Team management auth rbac
Enterprise Auth & Team Management (Multi-Tenant RBAC) — Implementation Guide¶
Author: Principal Lead Engineer Scope: Align FastAPI backend + Next.js frontend with multi-tenant RBAC, team management, and secure auth flows. This plan is constrained to officially documented patterns only.
Authoritative References (latest stable)¶
- FastAPI security (JWT/OAuth2): https://fastapi.tiangolo.com/tutorial/security/oauth2-jwt/
- FastAPI dependencies/middleware: https://fastapi.tiangolo.com/tutorial/dependencies/
- StreamingResponse (for SSE alignment): https://fastapi.tiangolo.com/advanced/custom-response/#streamingresponse
- Pydantic v2 models/settings: https://docs.pydantic.dev/latest/
- SQLAlchemy 2.x asyncio ORM: https://docs.sqlalchemy.org/en/20/orm/extensions/asyncio.html
- bcrypt hashing (official Python package): https://pypi.org/project/bcrypt/
- python-jose JWT: https://python-jose.readthedocs.io/en/latest/
- Redis (rate limiting / blacklist) client docs: https://redis-py.readthedocs.io/en/stable/
- pyotp (TOTP RFC 6238): https://pyauth.github.io/pyotp/
- Cryptography Fernet (secret encryption/rotation): https://cryptography.io/en/latest/fernet/
- RabbitMQ monitoring & DLQ guidance: https://www.rabbitmq.com/docs/monitoring
- Next.js 16 App Router & Server Actions: https://nextjs.org/docs
- React 19 EventSource (WHATWG SSE): https://html.spec.whatwg.org/multipage/server-sent-events.html#the-eventsource-interface
Version Alignment (match compatibility matrix)¶
- Python 3.11, FastAPI 0.124.2, Uvicorn 0.38.0, Pydantic v2, SQLAlchemy 2.x (async), bcrypt, aio-pika 9.4.x (for SSE), Node 22, Next.js 16.0.8, React 19.2.1, TypeScript 5.9.3.

ASSIGNED TASK 1. Output the records from the line containing "The image size" through the end of the records as a Markdown table with columns named "Row" and "Line," skipping blank lines. Leave the pictures out of the table.

(Pixel coordinate grounding records)
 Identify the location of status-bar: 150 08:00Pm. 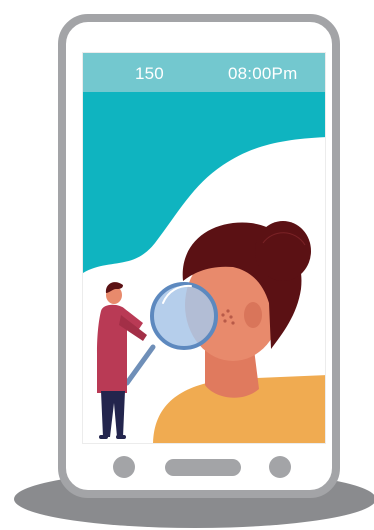
(204, 72).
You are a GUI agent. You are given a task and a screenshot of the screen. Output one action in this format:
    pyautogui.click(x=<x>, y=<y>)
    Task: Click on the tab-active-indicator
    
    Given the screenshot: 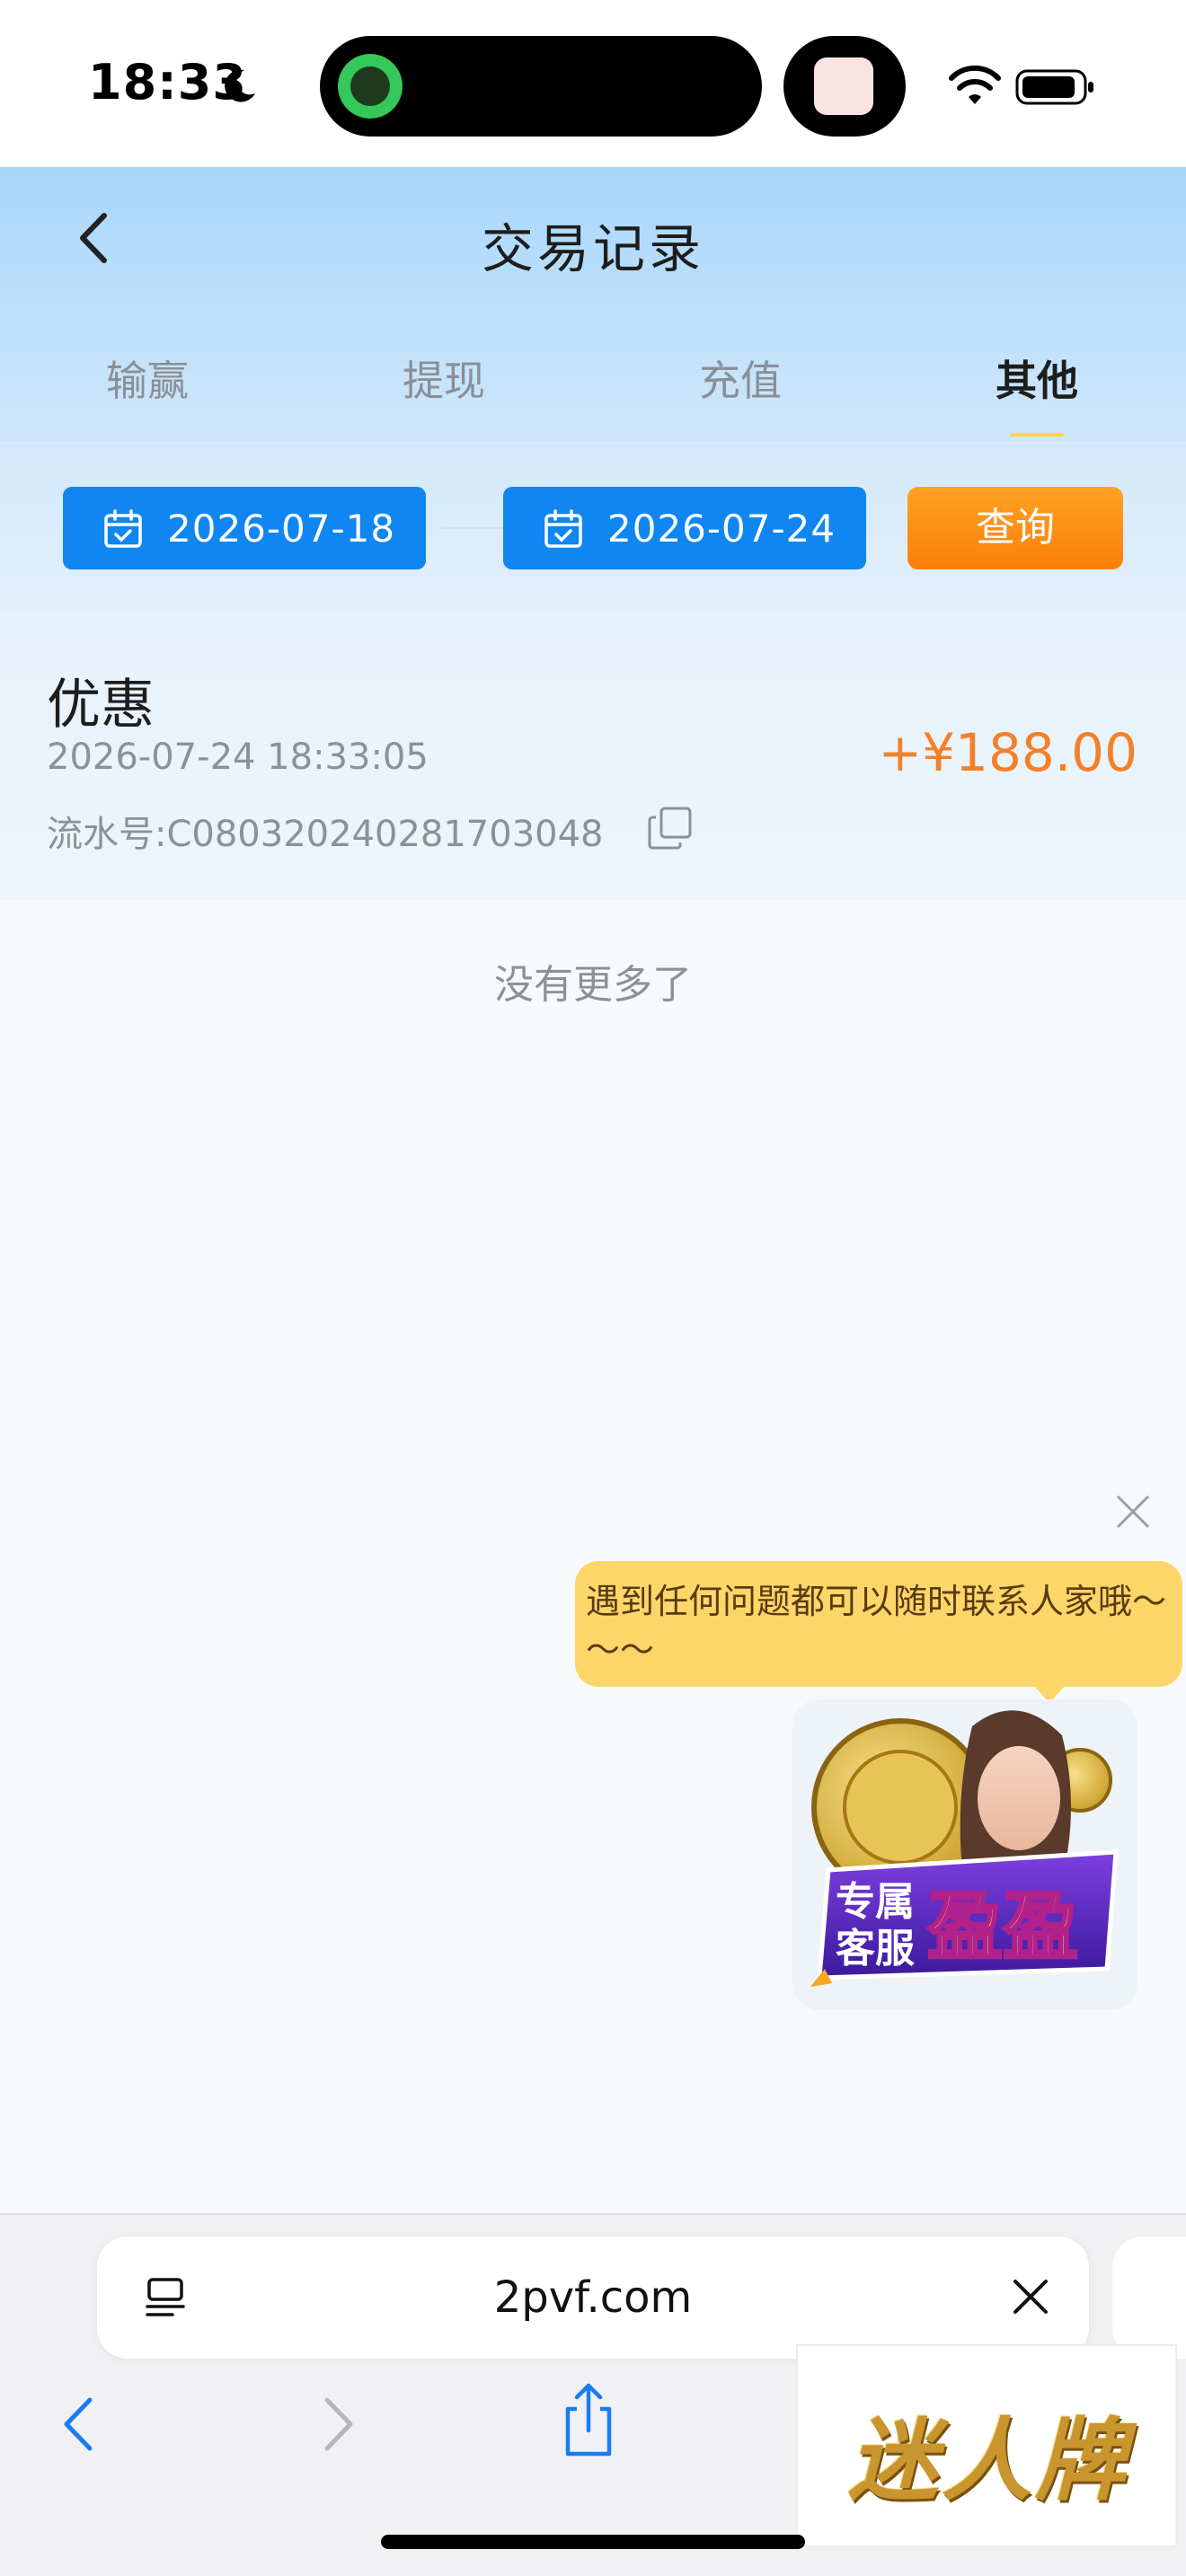 What is the action you would take?
    pyautogui.click(x=1037, y=435)
    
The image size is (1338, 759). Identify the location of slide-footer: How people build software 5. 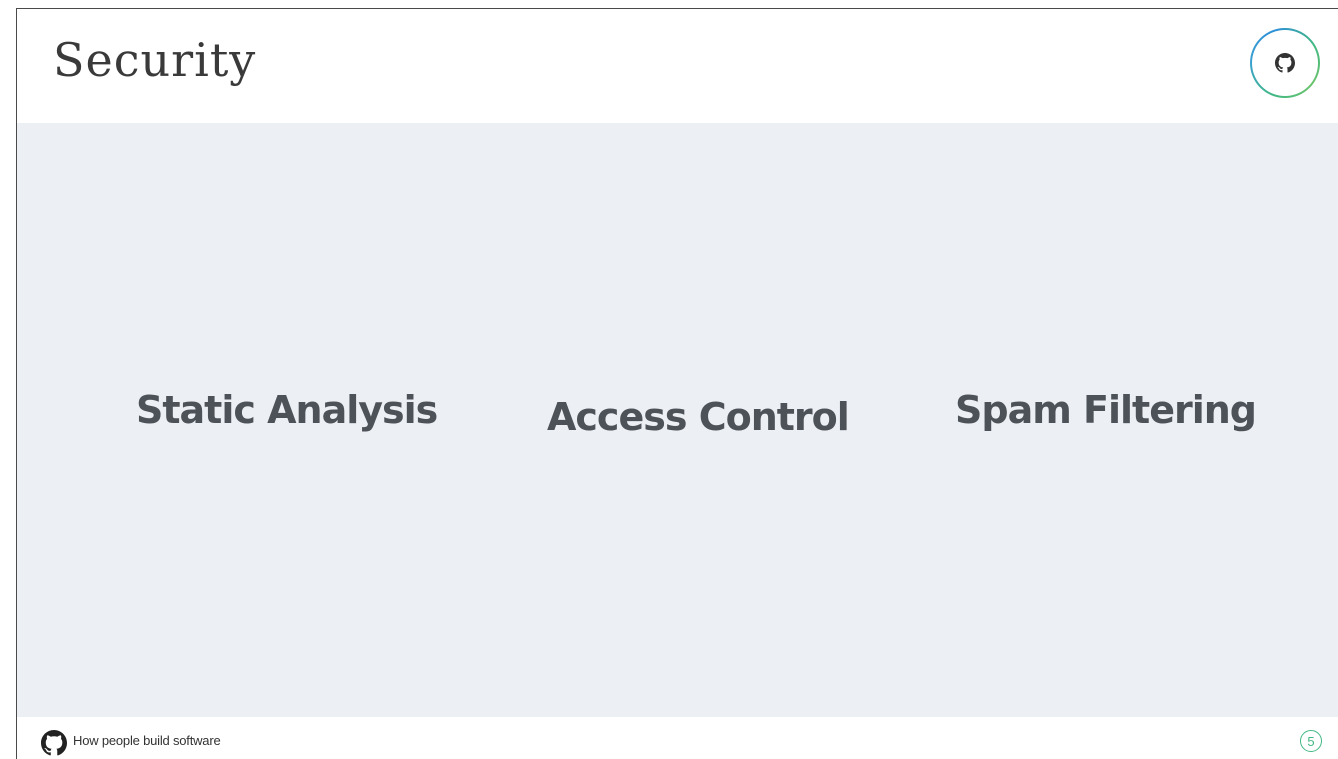
(678, 738).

ASSIGNED TASK 2. Write the next part of the implementation guide on multi-tenant auth and team management, picking up after its final line.

EXERCISE ANSWER 1.
| Row | Line |
|---|---|
| 1 | The image size is (1338, 759). Identify the location of slide-footer: How people build software 5.  |
| 2 | (678, 738). |

EXERCISE ANSWER 2.
Architecture Overview¶
- Tenancy model:
User(global identity) ↔Team(owns resources) viaTeamMemberwithRole. - RBAC:
Permission(static, seeded) ↔Role(per-team, editable except Owner) ↔TeamMember. - Auth tokens: JWT (access short-lived, refresh longer), issued via FastAPI; stored as HttpOnly cookies.
- Enforcement: FastAPI dependencies + middleware to resolve
user_id,team_id,role, and check permissions before handlers. - SSE: Reuse existing
events.topicexchange; auth will later scope SSE subscriptions by team/job once auth context is available. - Team creation rules: Only the account that upgrades from
mightybox_trialtomightybox_billingmay create a team; that user becomesOwner. Ownership transfer must be supported (policy-guarded) to moveOwnerto another account. - Virtuozzo session constraint: Only the
Ownermay retrieve/refresh a Virtuozzo session key for a team.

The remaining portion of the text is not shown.